Laparoscopic Anatomy of Uterus - Dr. R.K. Mishra

Laparoscopic Anatomy of Uterus

Benign uterine diseases of the uterus are very common and need hysterectomy and laparotomy. Most of these diseases can be performed laparoscopically. Laparoscopic-assisted vaginal hysterectomy is increasingly becoming popular. Many women come to the doctor and say they want a “laser” hysterectomy. What they usually mean is a laparoscopically assisted vaginal hysterectomy or LAVH. Laparoscopically assisted vaginal hysterectomy (LAVH) is a procedure using laparoscopic surgical techniques and instruments to remove the uterus and/or tubes and ovaries through the vagina. The technique used to use lasers but now lasers have been mostly replaced by surgical clips, cautery, or suturing. First laparoscopic hysterectomy was done by Reich et al in 1989. It is a technique made to replace abdominal hysterectomy.

The normal nulliparous uterus is approximately 8 cm in length and angled forward so the fundus lies over the posterior surface of the bladder. The uterus is all around covered with peritoneum except where the bladder touches the lower uterine segment at the anterior cul-de-sac and laterally at the broad ligament. Two important arteries, uterine and ovarian are of great significance in uterine surgery. The uterine arise from the internal iliac. They pass medially on the levator ani muscle, cross the ureter, and ultimately divide into ascending and descending branches. The uterine artery runs in a tortuous course within the broad ligaments. The uterine arteries ascending branch terminates by anatomizing with the ovarian artery. From anterior to posterior, the following important tubular structures are found crossing the brim of the true pelvis: The round ligament of the uterus, the infundibulopelvic ligament, which contains the gonadal vessels and the ureter. The ovaries and fallopian tubes are found between the round ligament and the infundibulopelvic ligament.

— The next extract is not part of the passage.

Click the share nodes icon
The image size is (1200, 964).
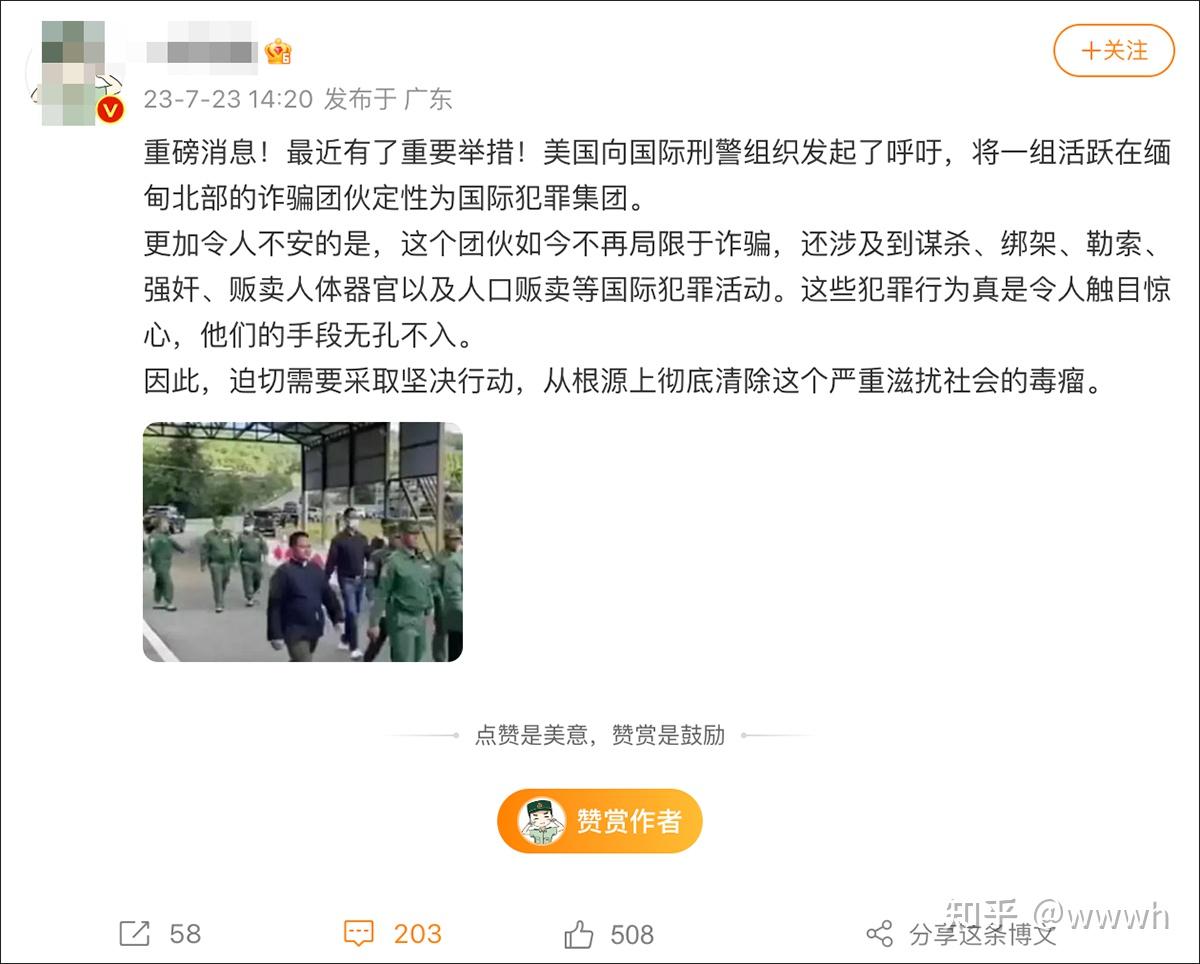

Anatomy of uterus. (1) Umbilical artery; (2) Ureter; (3) Uterine artery; (4) Internal iliac artery; (5) Ovarian artery; (6) Common iliac artery; (7) Uterosacral ligament
Anatomy of the uterus. (1) Umbilical artery; (2) Ureter; (3) Uterine artery; (4) Internal iliac artery; (5) Ovarian artery; (6) Common iliac artery; (7) Uterosacral ligament

 Position of uterus. (1) Uterus; (2) Round ligament; (3) Utero- ovarian ligament ( proper ovarian l igament); (4) Uterosacral ligament; (5) Ovary; (6) Suspensory ligament of the ovary; (7) Ureter
 Position of uterus. (1) Uterus; (2) Round ligament; (3) Utero- ovarian ligament ( proper ovarian l igament); (4) Uterosacral ligament; (5) Ovary; (6) Suspensory ligament of the ovary; (7) Ureter

The ovarian ligaments run from the ovaries to the lateral border of the uterus. The ovary is attached to the pelvic sidewall with infundibulopelvic ligament, which carries the ovarian artery. One of the common mistakes is the injury of the ureter during dissection of the infundibulopelvic ligament. If the uterus deviates to the contralateral side with the help of uterine manipulator infundibulopelvic ligament is spread out and a pelvic sidewall triangle is created. The base of this triangle is the round ligament, the medial side is the infundibulopelvic ligament, and the lateral side is the external iliac artery. The apex of this triangle is the point at which the infundibulopelvic ligament crosses the external iliac artery. The ureter always enters medially to this triangle into the pelvis. It is visible under the peritoneum overlying the external iliac artery.
 
The ureters enter the pelvis in close proximity to the female pelvic organ and are at risk for injury during laparoscopic surgery of these organs. As the ureter course medially over the bifurcation of the iliac vessels, they pass obliquely under the ovarian vessels and then run in close proximity to the uterine artery. Laparoscopy hysterectomy needs careful identification of ureter with some dissection of retroperitoneum. An incision is made in the peritoneum overlying the pelvic sidewall triangle between the fallopian tube and the iliac vessel. Pelvic lymph node dissection is also necessary if gynecologist plan to perform a radical laparoscopic hysterectomy. Node dissection as far as distal as Cloquet’s node in the femoral triangle may be included and proximally dissection may be necessary up to para-aortic lymph node.